Real time quantitative PCR. cDNA was synthesized incubating 1 μg of extracted total RNA in a first-strand buffer containing 200 U of MMLV enzyme (Promega, Sunnyvale, CA), 7.5 mmol/l of random primers hexameres (Promega) and 0.5 mmol/l of each dNTP (Invitrogen, Carlsbad CA). The reaction mix was incubated at 37 °C for 45 min, followed by 15 min at 45 °C and 20 min at 70 °C. Gene expression assays for Rpl30 (Rn00321148_g1), Igf1 (Rn99999087_m1), Igf2 (Rn01454518_m1), Igf1r (Rn01477918_m1), Igf2r (Rn01636937_m1), Insr (Rn01637243_m1), Igfbp1 (Rn01452798_m1), Igfbp2 (Rn00565473_m1), and Igfbp3 (Rn01401281_m1) and the TaqMan Universal Master mix II were purchased from Applied Biosystems (Carlsbad CA) and the methodology followed according to the manufacturer’s instructions. The ABI Prism 7900 sequence detection system (Applied Biosystems) PCR cycling conditions were as follows: initial denaturation at 95 °C for 10 min, followed by 40 cycles at 94 °C for 30 s, 60 °C for 15 s, and 72 °C for 30 s, and a 10 min terminal incubation at 72 °C. Sequence Detector Software (SDS version 1.6.3; Applied Biosystems) was used to extract the PCR data and threshold lines were chosen automatically. The data were then exported to Excel software for further analyses. Rpl30 expression was used as an internal expression control, because it did not vary between groups. Gene expression was analyzed using the 2−ΔΔCt method (38). To calculate the fold change, ΔCt values of all diabetic samples were related to the mean values of the controls which were considered to be 1. Statistics used the ΔCt values.

Statistical Analysis

Relative differences between samples were analyzed by Student’s t-test or by analysis of variance with Bonferroni’s post hoc test. Differences were considered statistically significant with a P value of <0.05.

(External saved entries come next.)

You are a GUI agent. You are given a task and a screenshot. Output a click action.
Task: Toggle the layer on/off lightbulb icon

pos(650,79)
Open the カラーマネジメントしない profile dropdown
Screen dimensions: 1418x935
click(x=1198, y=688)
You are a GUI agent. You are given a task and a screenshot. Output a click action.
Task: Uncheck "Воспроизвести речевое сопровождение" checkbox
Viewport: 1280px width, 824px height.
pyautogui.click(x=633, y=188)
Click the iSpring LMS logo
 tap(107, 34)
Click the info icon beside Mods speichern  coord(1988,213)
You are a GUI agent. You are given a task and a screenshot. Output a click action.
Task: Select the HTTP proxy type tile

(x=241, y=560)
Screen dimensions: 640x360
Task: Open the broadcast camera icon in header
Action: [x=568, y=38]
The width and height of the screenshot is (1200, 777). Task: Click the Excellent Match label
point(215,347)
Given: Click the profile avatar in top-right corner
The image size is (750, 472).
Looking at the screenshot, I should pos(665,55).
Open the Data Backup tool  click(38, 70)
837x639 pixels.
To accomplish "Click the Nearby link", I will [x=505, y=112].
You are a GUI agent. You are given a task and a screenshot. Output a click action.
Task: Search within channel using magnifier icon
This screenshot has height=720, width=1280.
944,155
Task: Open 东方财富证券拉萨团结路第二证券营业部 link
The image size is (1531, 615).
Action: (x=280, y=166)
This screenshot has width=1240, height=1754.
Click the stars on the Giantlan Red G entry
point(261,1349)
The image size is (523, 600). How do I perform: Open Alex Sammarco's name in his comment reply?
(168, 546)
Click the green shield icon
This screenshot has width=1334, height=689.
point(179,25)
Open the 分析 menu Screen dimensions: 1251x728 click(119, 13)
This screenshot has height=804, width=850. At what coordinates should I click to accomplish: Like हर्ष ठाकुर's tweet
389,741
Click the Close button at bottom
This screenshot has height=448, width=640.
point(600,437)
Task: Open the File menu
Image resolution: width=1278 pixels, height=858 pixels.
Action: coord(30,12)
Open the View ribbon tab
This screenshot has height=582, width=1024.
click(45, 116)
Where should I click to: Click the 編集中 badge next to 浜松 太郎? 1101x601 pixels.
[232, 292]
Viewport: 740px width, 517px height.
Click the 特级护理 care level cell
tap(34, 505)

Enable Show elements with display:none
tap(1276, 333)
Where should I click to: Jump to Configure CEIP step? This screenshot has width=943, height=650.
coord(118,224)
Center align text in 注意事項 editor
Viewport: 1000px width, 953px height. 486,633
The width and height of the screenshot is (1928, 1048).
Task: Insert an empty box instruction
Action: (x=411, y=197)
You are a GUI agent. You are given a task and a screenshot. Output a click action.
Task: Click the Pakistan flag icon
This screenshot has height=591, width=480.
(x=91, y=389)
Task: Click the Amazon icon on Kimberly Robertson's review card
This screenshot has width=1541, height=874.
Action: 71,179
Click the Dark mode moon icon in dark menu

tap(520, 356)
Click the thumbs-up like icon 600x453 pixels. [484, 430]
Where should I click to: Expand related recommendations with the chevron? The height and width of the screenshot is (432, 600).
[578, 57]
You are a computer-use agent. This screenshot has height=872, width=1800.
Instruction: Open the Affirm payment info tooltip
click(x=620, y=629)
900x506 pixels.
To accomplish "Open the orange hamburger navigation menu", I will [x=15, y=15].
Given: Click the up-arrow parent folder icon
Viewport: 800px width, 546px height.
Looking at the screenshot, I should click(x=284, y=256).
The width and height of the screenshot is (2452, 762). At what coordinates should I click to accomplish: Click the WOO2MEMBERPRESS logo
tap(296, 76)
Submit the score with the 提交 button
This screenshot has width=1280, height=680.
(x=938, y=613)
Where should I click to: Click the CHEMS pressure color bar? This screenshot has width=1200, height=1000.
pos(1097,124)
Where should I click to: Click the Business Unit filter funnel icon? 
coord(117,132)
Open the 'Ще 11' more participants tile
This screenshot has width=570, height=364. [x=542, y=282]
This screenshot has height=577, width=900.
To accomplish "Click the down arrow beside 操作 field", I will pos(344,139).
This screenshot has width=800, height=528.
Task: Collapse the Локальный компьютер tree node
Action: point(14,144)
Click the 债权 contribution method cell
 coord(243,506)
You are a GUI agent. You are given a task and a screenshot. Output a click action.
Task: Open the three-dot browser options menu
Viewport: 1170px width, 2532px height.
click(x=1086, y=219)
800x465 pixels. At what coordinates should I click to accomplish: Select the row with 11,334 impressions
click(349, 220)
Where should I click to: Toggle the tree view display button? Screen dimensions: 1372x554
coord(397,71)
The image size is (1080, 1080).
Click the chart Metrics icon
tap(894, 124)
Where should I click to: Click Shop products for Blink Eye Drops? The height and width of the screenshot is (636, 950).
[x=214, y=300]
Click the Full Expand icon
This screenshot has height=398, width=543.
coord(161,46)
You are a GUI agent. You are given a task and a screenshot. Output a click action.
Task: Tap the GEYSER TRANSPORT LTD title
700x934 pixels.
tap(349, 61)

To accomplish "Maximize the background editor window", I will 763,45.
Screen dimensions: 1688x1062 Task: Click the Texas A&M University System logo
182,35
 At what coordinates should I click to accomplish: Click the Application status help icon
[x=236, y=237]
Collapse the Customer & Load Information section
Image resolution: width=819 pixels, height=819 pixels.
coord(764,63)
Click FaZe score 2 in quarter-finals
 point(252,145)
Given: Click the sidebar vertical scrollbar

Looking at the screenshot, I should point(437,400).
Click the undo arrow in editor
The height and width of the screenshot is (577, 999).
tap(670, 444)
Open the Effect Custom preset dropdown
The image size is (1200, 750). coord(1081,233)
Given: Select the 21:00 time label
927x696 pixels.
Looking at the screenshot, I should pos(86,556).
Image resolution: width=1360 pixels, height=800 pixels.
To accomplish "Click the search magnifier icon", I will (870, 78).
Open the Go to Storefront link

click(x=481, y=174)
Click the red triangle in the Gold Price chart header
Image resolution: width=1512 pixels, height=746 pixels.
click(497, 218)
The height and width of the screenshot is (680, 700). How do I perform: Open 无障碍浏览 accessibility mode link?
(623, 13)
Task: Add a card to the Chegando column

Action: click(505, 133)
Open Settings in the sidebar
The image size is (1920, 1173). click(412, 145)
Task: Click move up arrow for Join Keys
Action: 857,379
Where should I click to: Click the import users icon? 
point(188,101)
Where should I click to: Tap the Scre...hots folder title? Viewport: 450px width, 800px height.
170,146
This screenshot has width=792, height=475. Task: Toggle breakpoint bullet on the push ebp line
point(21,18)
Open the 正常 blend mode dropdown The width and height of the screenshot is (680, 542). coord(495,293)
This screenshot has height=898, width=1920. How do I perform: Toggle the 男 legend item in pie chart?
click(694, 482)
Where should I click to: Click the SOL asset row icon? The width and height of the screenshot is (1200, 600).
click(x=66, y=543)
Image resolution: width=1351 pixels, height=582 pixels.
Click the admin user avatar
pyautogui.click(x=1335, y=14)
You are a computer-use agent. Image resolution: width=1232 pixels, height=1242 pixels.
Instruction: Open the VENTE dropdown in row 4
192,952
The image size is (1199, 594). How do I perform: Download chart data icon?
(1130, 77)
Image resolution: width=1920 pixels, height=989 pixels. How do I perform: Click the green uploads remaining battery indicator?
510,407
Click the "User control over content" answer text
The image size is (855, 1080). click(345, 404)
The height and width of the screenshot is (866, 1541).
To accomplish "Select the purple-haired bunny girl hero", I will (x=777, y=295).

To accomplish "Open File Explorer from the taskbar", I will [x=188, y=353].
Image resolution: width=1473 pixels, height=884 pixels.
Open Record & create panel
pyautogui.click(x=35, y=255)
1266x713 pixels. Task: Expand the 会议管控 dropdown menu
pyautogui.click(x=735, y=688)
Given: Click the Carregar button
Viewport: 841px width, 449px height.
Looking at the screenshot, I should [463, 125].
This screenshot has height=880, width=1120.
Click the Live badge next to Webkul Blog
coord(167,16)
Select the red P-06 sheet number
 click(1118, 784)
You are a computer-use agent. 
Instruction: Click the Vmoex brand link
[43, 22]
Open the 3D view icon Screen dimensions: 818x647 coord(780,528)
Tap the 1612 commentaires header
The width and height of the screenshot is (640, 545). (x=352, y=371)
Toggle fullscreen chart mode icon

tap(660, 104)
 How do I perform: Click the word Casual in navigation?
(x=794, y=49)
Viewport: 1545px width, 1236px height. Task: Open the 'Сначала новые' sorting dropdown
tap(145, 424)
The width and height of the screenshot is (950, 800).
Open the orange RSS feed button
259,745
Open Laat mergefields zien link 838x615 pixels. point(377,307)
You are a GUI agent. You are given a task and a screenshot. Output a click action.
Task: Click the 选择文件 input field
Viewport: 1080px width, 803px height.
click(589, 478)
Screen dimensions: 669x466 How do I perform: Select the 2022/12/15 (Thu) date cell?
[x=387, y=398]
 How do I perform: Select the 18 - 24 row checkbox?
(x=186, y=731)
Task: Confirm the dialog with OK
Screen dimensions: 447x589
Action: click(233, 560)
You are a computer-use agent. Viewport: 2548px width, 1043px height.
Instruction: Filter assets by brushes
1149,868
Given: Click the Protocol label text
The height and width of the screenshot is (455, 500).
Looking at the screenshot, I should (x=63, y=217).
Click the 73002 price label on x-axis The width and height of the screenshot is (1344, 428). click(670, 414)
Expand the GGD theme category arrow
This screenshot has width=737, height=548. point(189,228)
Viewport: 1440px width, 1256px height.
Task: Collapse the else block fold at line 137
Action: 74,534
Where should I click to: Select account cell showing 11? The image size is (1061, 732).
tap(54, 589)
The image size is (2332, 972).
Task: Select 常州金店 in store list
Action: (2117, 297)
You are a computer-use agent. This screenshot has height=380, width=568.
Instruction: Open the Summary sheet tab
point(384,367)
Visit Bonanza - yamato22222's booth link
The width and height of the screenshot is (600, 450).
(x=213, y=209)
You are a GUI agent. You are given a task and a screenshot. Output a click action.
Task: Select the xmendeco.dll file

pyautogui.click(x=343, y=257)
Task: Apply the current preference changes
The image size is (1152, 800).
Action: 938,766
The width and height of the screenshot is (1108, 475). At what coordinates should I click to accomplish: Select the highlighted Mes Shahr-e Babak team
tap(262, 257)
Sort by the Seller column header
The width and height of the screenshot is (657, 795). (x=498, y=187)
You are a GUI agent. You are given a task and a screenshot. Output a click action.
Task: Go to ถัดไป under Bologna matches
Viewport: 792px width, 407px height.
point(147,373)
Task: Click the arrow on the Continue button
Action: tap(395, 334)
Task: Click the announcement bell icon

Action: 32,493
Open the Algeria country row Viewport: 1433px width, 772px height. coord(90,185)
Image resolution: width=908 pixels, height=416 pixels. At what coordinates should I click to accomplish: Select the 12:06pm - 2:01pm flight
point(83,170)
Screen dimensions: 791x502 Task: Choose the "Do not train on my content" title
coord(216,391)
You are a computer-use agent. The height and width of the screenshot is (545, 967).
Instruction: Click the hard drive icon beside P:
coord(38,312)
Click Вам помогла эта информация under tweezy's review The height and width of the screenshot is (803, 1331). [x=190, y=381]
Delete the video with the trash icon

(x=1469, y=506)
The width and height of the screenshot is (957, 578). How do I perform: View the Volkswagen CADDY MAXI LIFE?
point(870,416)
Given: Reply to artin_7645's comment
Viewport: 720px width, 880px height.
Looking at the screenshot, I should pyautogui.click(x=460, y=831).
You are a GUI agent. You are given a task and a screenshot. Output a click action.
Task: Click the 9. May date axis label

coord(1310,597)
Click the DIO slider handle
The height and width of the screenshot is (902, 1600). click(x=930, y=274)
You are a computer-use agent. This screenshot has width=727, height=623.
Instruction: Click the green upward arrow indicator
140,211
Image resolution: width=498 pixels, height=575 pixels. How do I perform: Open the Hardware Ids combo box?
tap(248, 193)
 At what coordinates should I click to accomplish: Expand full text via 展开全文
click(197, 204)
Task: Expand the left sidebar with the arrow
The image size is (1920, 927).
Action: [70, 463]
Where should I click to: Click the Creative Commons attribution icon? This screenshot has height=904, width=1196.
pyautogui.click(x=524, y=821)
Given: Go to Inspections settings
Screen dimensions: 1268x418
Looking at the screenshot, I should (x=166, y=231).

Statement of Financial Support

This study was supported by a grant from the Argentine National Agency for the Promotion of Science and Technology (ANPCyT) and the Scientific and Technology Project of Investigation (PICT 2010 0034) to A.J. V.W. was supported by an Ernst Mach Fellowship of the Austrian Agency for International Cooperation in Education and Research (OEAD). Moreover, a bilateral grant by the OEAD (AR13/2011 to U.H.) and the Science and Technology Ministry (MINCyT), Argentina (AU1017 to V.W.), supported collaboration between the laboratories.

Disclosure

The authors declare no conflict of interest.